Alex and Vaso both reported that often the pitons could not be driven/hammered properly into cracks/seams because the rocks would split or break into pieces. It should be noted that this is a well known problem for climbers on the black rocks section of the North Face of Khan Tengri.
Alex Sofrygin: “Usually we found alright spots for bivies but would spend two hours or more to settle a position for a tent. We spent one night in a “sitting” bivouac******* at 5800m."
"As a rule we started out quite late, at about 8-9 am, an even then it was still very cold. We worked without gloves at key spots so the progress was very slow. Our pace usually increased toward the evening.”
Chimney The third, upper part: yellow rocks (~6200 -- 7010)
Alex Sofrygin: "The yellow band consist of rocks that enable better and easier organized anchoring/safety station but the rock climbing is more difficult."
"In combination with higher altitude that becomes a particularly deterring factor (even for altitude resistant climbers), a declining strength (cachexy) is being progressively felt."
"Plus -- boots, sleeping bags, mittens - all these things are now permanently wet. Conditions are becoming much less comfortable compared to the beginning of the climb."
"In general, I estimate there were around 600 meters of difficult (5c- 6a scale) rock climbing on the entire route.”
Vaso Pivtsov: “The yellow rocks are definitely the hardest part of the entire route. Not only for the obvious factor of its higher elevation but even more because it represents quite difficult rock climbing. In other words, key climbing is encountered at the final, 800 meter wall. In 2000, we******** turned right (from the direct line) into the couloir and so notably simplified the entire route. I'm glad we did it direct this time – the route became more beautiful.”
*V Dedii (leader), V. Kutenkov, S. Ovcharenko, A. Urusgaliev, A. Shagai , 6 -10 August 1990. Kazakhstan, CSKA, Coach: E. Iljinsky
**directissima – imaginary line that goes directly from the bottom of the wall’s triangle to its top.
***There could not be exact repetitions on such diversified terrain, but according to the Kazakhs’ own estimate, in the lower part, their route was (roughly) close to the line first climbed by E. Myslovskiy’s team while at the upper part, it was in the approximate range of B. Studenin team’s route. Eduard Myslovskiy and Boris Studenin were leaders of two teams that made the first successful ascents of the North Face, almost simultaneously, on August 1st, 1974.
****Vadim Popovich was member of the first Russian pair that summited K2 via the West Face on August 21, 2007.
*****A series of ice falls on the right flank of the wall are stretched from ~4200 up to ~5700. Meanwhile, a large “pie” of ice is hanging on the top of the left flank, laying approximately at 5400. A climber is exposed to falling debris from the two ice-falls.

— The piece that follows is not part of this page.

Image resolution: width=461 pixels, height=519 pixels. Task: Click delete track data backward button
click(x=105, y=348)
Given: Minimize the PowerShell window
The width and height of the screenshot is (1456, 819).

The danger starts actually near BC and continues up to the bottom of the wall. It is “two hour way of fear”. And then – when you get to the wall, falling rocks take their turn. No fun at all.

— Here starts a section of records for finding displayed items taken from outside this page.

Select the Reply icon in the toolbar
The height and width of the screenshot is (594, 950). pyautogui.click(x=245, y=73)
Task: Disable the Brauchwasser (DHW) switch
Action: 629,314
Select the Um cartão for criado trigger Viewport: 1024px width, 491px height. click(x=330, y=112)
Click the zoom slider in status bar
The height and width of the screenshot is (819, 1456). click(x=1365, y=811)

******The climbers used 60 meter rope in this expedition. It is not unusual in local tradition to measure the line by number of rope pitches.
*******Sitting bivvy on such walls is nothing but very exhausting -- a climber “sleeps” half-lying/half-sitting opposite cold wall. And a sitting bivvy is not unusual practice on this steep wall. Alex Rudakov, a member of Kazakh team led by D. Urubko in 2000********, mentioned that during their ascent they had two sitting bivvies. Alex says that due to intricate and steep terrain, it is sometimes difficult to find good place for a stay even if the team is helped by someone from BC, who can see (via long lenses) the entire wall from his position below.
********D. Urubko (leader),V. Pivtsov, A. Rudakov, D. Molgachev and S. Samoilov. 1- 9 August, 2000. Kazakhstan, CSKA. Coach: E. Iljinsky.